Valve’s Steam Controller is far and away the most versatile gamepad you can buy right now. Not only is it built on the most automated assembly line in the US, but its dual touchpads and internal gyroscopes make it useful outside games. Interested? Good. Because after a long wait Valve will finally start shipping the Steam Controller and Steam Link directly to Australia very soon.
That little tidbit was announced at a Valve Steam Dev Days session by Jeff Bellinghausen, an engineer working on the Controller. Valve thinks that it’ll sell a million Steam Controllers by early 2017, and Australia is part of that push alongside eastern Europe, south-east Asia, Latin America and other Oceania regions… except New Zealand. According to Bellinghausen some of these regions can buy the Controller already, and the rest will spin up “over the next few months”.
It’s not yet confirmed just how much the Steam Controller will cost for Aussies, but you can take a rough guess based on its $US49.99 price and $10 international shipping fees, which at current exchange rates translates into about $80. If it’s more than $100, we’ll be spitting chips.

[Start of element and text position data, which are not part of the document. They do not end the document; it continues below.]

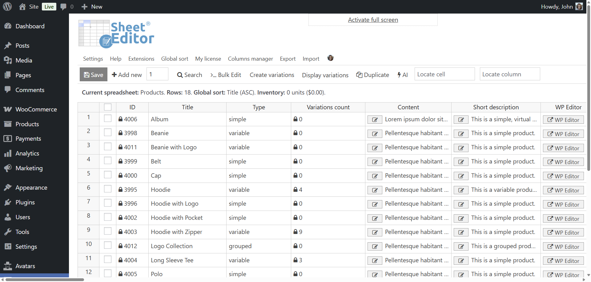591x282 pixels.
Task: Check the checkbox for the Hoodie row
Action: (x=107, y=189)
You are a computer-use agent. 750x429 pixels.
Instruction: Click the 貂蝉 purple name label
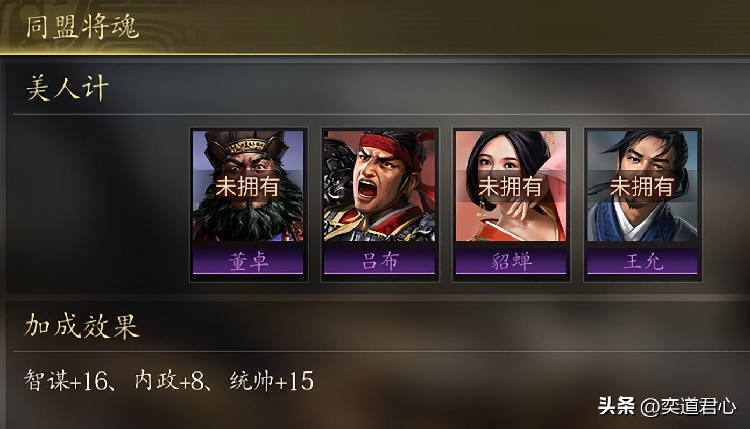point(511,261)
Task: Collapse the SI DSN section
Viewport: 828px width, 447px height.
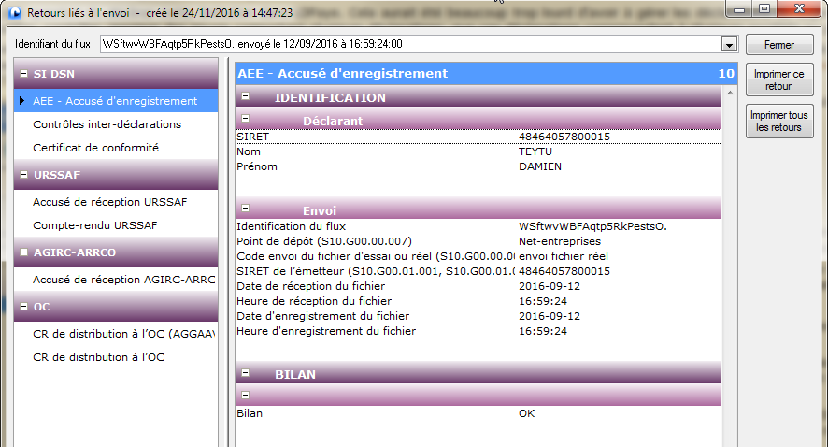Action: (x=22, y=74)
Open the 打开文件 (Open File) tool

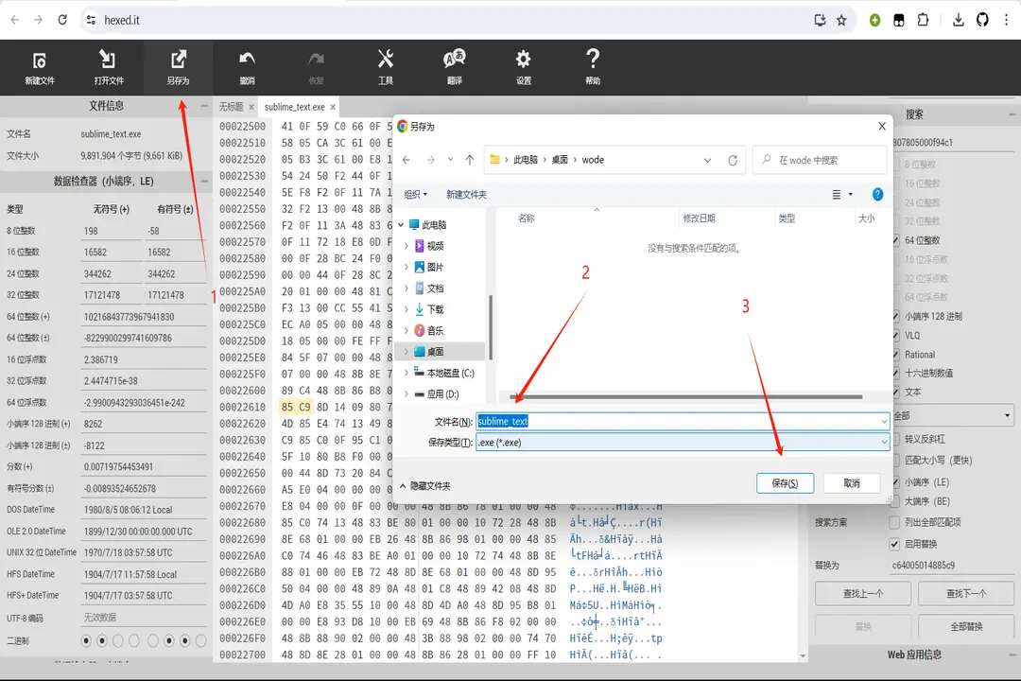(109, 67)
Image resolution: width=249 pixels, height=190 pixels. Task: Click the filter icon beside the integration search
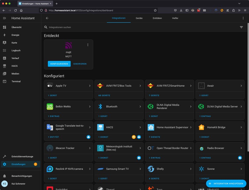pos(241,27)
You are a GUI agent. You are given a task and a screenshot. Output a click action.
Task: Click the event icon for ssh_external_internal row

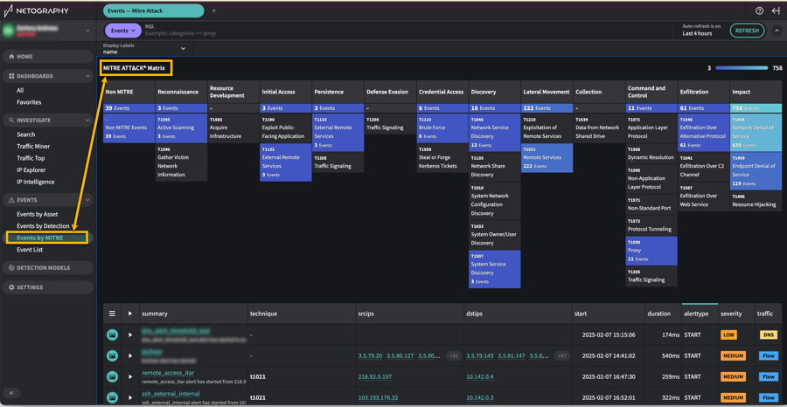pos(112,397)
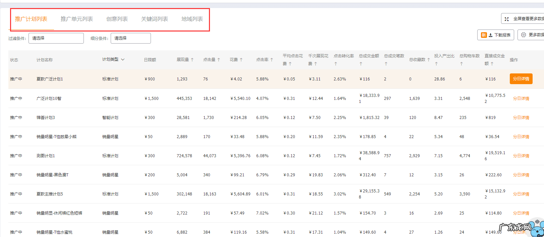Open 分日详情 for 夏款广泛计划1
The width and height of the screenshot is (544, 237).
pos(521,79)
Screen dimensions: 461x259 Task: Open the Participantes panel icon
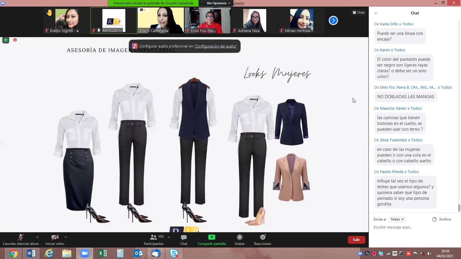tap(154, 237)
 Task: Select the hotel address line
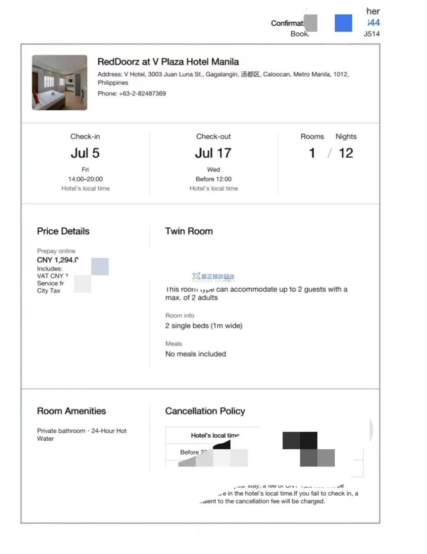(x=223, y=75)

Also being sold alongside the Steam Controller will be the Steam Link, a network-attached streaming box that can mirror games from your desk-bound gaming PC onto a big-screen TV in another room over Wi-Fi or a wired connection. All the hardware and protocols for Steam Link will also be integrated directly into future Samsung TVs, too, so that’s a good reason to splash some cash out on a complete home cinema upgrade.
The entire Dev Days chat that talks about how game devs can best implement all the (potentially confusing) inputs that the Steam Controller makes possible is actually really interesting. It’s targeted at developers, obviously, but it’s worth a read if you’re thinking about getting one and building your own customised input profile — something that’s already been done by gamers 1.2 million times since the Controller launched.